**Written request 1:**
Please answer these questions from the crypto exchange text:
(a) Which two networks have the smart contracts that were used to secure the exchange?
(b) In the scenario where Alice doesn't provide a secret, which step of Protocol #0 never happens?
(c) After which step is Alice the only person who knows the secret number?

**Provided text:**
——————

Looks good, doesn’t it? We managed to exchange crypto between Alice and Bob by securing the transaction with some cryptography and smart contracts that are native to the Ethereum and Ontology networks.
However, this example has some significant flaws and can only work in a perfect world. If either Alice or Bob have malicious intentions or there’s a so-called man in the middle, the protocol will fail to provide an honest and fault-tolerant exchange process.
Let’s take a closer look at how this system could be abused:
- Alice doesn’t provide a secret. In this scenario, step 6 of our Protocol #0 never happens. It may not even be intentional — Alice might forget or lose her secret. In this case, Alice will lose access to her ONT and Bob will lose access to his ETH.
- Alice claims both ETH and ONT. This could easily happen since after step 5, Alice is the only person who knows the secret number. She could claim ETH and ONT simultaneously before Bob notices.

——————

**Exercise material:**
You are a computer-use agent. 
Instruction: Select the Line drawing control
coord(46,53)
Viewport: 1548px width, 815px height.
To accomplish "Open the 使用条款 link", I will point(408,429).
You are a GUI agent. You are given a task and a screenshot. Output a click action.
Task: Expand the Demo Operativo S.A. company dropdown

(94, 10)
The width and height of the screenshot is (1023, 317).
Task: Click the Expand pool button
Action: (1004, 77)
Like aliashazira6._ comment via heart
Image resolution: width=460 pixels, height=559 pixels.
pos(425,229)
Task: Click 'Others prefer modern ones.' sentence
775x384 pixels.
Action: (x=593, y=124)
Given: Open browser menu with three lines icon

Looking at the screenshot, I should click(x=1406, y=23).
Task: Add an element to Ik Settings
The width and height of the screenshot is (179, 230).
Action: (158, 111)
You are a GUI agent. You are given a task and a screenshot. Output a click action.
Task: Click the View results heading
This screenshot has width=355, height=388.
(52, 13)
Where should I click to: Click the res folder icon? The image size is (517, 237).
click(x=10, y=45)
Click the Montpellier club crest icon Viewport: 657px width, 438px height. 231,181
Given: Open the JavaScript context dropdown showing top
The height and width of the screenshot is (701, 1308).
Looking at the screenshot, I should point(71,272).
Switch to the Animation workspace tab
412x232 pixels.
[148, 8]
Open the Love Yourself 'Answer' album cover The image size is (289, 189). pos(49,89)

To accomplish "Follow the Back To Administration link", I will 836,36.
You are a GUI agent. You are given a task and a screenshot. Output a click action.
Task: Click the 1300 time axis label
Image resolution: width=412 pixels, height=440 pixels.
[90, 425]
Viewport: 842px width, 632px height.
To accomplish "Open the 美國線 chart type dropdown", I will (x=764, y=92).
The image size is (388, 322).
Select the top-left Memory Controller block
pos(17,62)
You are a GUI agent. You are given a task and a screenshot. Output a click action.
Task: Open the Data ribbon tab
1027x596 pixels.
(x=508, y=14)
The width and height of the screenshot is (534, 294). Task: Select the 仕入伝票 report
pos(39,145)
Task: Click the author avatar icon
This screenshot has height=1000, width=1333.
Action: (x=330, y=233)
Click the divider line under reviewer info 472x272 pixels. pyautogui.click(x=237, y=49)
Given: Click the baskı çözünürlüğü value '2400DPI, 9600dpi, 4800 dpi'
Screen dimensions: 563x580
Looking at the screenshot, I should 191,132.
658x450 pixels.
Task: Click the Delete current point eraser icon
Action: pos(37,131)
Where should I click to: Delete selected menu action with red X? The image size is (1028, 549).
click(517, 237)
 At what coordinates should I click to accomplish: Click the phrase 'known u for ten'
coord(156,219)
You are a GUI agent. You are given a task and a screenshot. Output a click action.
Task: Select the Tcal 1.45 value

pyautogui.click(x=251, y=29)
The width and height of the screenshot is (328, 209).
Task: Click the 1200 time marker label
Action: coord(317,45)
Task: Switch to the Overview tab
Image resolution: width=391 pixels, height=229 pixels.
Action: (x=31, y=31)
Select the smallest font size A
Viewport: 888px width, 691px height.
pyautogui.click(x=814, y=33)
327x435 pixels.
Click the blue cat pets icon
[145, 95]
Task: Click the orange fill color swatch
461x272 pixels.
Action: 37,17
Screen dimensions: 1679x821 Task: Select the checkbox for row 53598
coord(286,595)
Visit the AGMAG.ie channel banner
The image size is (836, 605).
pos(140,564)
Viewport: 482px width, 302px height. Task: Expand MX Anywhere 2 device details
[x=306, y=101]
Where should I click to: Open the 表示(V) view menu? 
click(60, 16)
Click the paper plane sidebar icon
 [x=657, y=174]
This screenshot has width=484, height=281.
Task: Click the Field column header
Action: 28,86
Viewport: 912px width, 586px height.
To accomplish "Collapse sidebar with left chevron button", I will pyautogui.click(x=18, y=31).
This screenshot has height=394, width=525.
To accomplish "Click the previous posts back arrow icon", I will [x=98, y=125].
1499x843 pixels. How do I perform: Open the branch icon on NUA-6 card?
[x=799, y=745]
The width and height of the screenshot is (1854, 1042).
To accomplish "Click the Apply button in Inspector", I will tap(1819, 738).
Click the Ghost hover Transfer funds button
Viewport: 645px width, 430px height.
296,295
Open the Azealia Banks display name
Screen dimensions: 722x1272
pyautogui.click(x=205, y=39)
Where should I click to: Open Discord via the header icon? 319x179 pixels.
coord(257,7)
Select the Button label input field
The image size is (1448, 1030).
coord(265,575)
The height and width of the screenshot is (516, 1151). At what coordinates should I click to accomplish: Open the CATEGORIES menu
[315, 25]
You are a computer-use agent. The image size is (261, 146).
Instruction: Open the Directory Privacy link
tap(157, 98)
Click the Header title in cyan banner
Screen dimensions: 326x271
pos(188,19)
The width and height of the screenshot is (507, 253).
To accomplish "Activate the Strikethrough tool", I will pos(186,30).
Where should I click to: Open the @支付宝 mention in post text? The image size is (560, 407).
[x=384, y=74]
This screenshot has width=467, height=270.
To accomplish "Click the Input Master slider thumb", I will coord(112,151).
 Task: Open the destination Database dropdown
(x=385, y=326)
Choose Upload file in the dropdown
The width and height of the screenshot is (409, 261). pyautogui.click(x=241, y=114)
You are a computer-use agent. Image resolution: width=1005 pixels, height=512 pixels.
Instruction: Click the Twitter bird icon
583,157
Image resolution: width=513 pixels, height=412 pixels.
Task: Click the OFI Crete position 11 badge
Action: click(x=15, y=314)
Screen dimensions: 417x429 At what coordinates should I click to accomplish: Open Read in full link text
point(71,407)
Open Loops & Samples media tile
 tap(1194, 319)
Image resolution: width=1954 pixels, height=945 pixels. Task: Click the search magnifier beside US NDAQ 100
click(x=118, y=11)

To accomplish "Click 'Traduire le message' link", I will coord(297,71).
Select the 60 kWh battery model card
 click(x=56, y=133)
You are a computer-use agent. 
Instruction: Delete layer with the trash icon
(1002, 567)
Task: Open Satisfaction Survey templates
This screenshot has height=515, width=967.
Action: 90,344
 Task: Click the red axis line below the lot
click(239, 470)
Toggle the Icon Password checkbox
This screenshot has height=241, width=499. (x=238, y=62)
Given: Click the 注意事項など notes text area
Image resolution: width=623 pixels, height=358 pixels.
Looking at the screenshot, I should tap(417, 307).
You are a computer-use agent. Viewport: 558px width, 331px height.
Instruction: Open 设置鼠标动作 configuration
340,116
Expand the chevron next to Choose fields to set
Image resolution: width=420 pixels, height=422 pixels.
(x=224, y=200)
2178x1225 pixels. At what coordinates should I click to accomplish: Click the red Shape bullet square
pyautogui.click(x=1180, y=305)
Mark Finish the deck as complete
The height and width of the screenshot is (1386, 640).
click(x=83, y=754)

——————

**Written request 2:** In the records, rewrite the lines between the one holding "The width and height of the screenshot is (534, 294)." and the one holding "coord(156,219)", inclusive, with "The image size is" changed to "The screen size is" and nothing else altered. Return only those lines.

**Worked solution 1:**
(a) Ethereum and Ontology
(b) Step 6
(c) Step 5

**Worked solution 2:**
The width and height of the screenshot is (534, 294). Task: Select the 仕入伝票 report
pos(39,145)
Task: Click the author avatar icon
This screenshot has height=1000, width=1333.
Action: (x=330, y=233)
Click the divider line under reviewer info 472x272 pixels. pyautogui.click(x=237, y=49)
Given: Click the baskı çözünürlüğü value '2400DPI, 9600dpi, 4800 dpi'
Screen dimensions: 563x580
Looking at the screenshot, I should 191,132.
658x450 pixels.
Task: Click the Delete current point eraser icon
Action: pos(37,131)
Where should I click to: Delete selected menu action with red X? The screen size is (1028, 549).
click(517, 237)
 At what coordinates should I click to accomplish: Click the phrase 'known u for ten'
coord(156,219)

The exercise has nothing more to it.